Furthermore, they examined whether word boundaries cues such as F0 rises were enhanced in noisy environments, in which listeners might have difficulties in finding word boundaries. This was important because many conversations take place in some sort of noise, such as children playing, cars passing and wind whistling. However, speakers adapt, generally speaking louder, slower, and in a higher pitch, and some of these changes make speech easier to understand. Dr Welby and her colleagues recorded speech in quiet conditions, in white noise and in 'cocktail party' noise and examined intonational and articulatory characteristics of the speech. The results showed that some speakers produced more intonational rises in noisy conditions, suggesting that they might have altered their speech to provide their listeners with cues to content word, e.g. noun, verb, etc, beginnings. In addition, the differences in F0 between quiet and noisy conditions observed for French differed from those observed in another study on Dutch. This difference pointed to the importance of taking into account language-specific differences when studying speech in noise (Lombard speech).
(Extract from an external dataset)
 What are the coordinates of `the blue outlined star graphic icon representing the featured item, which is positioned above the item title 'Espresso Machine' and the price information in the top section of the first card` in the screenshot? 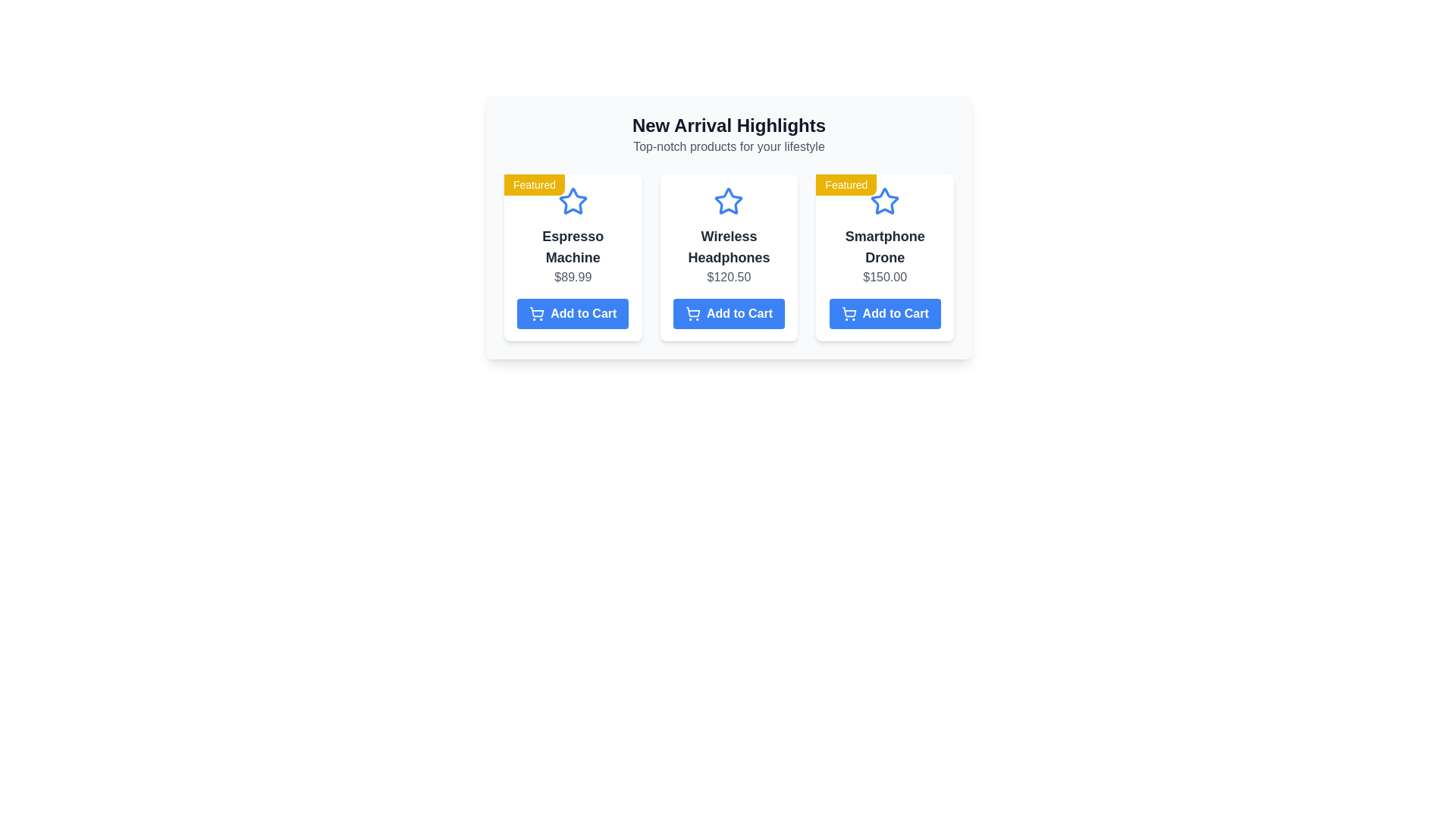 It's located at (572, 201).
Dr Welby and her colleagues used a special lip-tracking system to examine the articulation of speech in noise. They found evidence of hyper-articulation, at least in some conditions. This could be useful to the listener and viewer in segmenting speech. We know that listeners use visual cues as well as auditory cues in other areas of speech perception and that this allows speech to be a robust medium, even in difficult speaking conditions. For example, even in a noisy train station, listeners can distinguish the word mom from the word Tom by the closing of the lips at the beginning of the word. The idea that listeners might use similar articulatory or visual cues to help them segment speech seemed plausible, given that researchers had preliminary evidence that some types of intonation patterns had articulatory or visual correlates.

Beyond their contribution to theoretical issues, the results had several potential practical applications, for example in the development of 'smart' speech technologies that detected the presence of noise and adapted to it.